Beagle 2 Failure Analyzed
InsomniaCity writes "An inquiry into the loss of the Beagle 2 Mars probe in December will criticize the management of the project and the testing of the lander, says the BBC. Following the loss, the European Space Agency (Esa) and the British National Space Centre established a Commission of Inquiry, that are now recommending 19 things we need to remember for the future, from project management and fund raising, to high altitude testing of the parachute system. The commission, however, did not pinpoint any particular technical failure."
With how fast it was sent through production into use, it could have been something as simple as faulty programming.
Maybe someone told it to use it's parachute at 5m instead of 5km? The world may never know.
The cost of Beagle 2 varies (depending on who you ask) between 25 and 35 million pounds. Let's take an average of 30 million. The cost of the US Mars Rovers was 800 million for 2 (with savings on each because there were 2 of them). Right there is why Beagle 2 failed. Any failures in management are going to be mere perturbations on a delta-function graph - they had the best available technology, science, and equipment for the costs they could afford.

▸ **Provided data**:
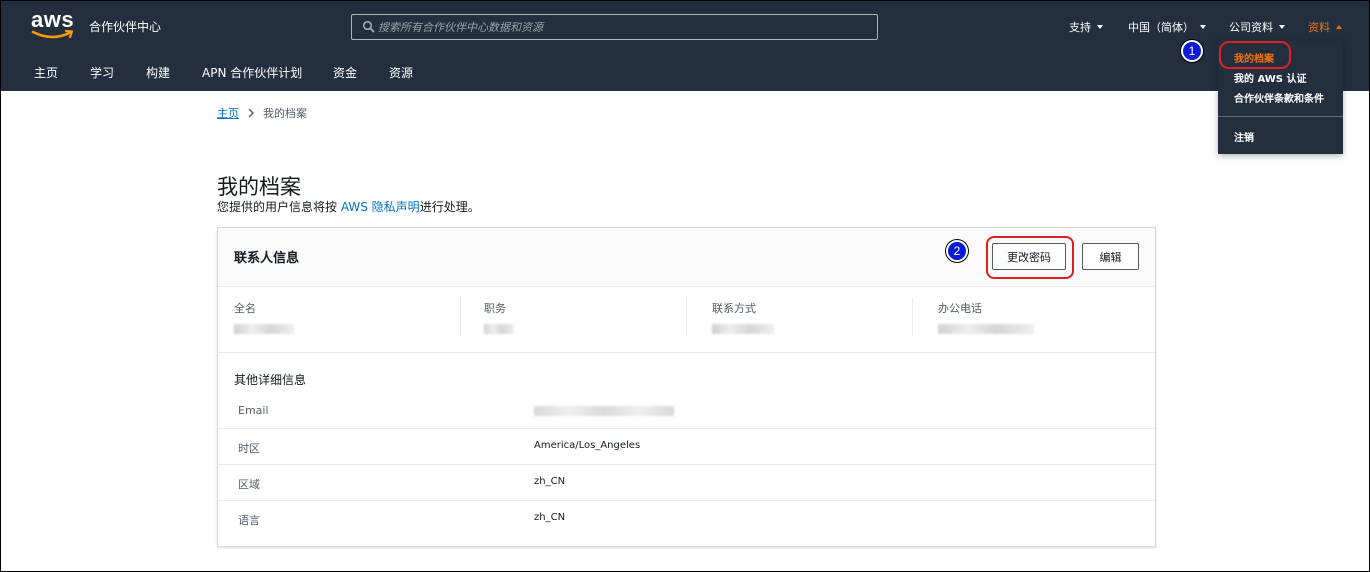 The height and width of the screenshot is (572, 1370). I want to click on global-search, so click(614, 27).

▸ **Using the information**:
- 1) In the text on the Beagle 2 failure, which two bodies set up the Commission of Inquiry?
- 2) Continue the text on the Beagle 2 failure, starting right after its last sentence.

▸ **Responses in order**:
- 1) The European Space Agency (Esa) and the British National Space Centre.

- 2)
It's interesting to note that Manchester United paid 30 million for Rio Ferdinand from Leeds United (this is English Premier League Football, for those not UK based) which sort of sums up the UK attitude to space travel. We pay roughly equivalent amounts to move a footballer about 65 miles as we do to send a robot explorer to a different planet in search of life....
I think it all starts at a very early age. Sport is instinctively popular amongst kids and remains popular amongst adults. Science for kids is boring and dull (apart from Chemistry where once in a blue moon you get to blow something up). There are tables to learn, maths equations to solve, rules and laws to learn by rote. None of this is fun.
As kids become adults, they keep their inhibitions about science
The case for the prosecution of "boring science at school" rests, M'lud.
Simon.
Physicists get Hadrons!
They are recommending 19 things we need to remember for the future, including "testing of the parachute system".
Am I the only one who can't believe they didn't think of this before?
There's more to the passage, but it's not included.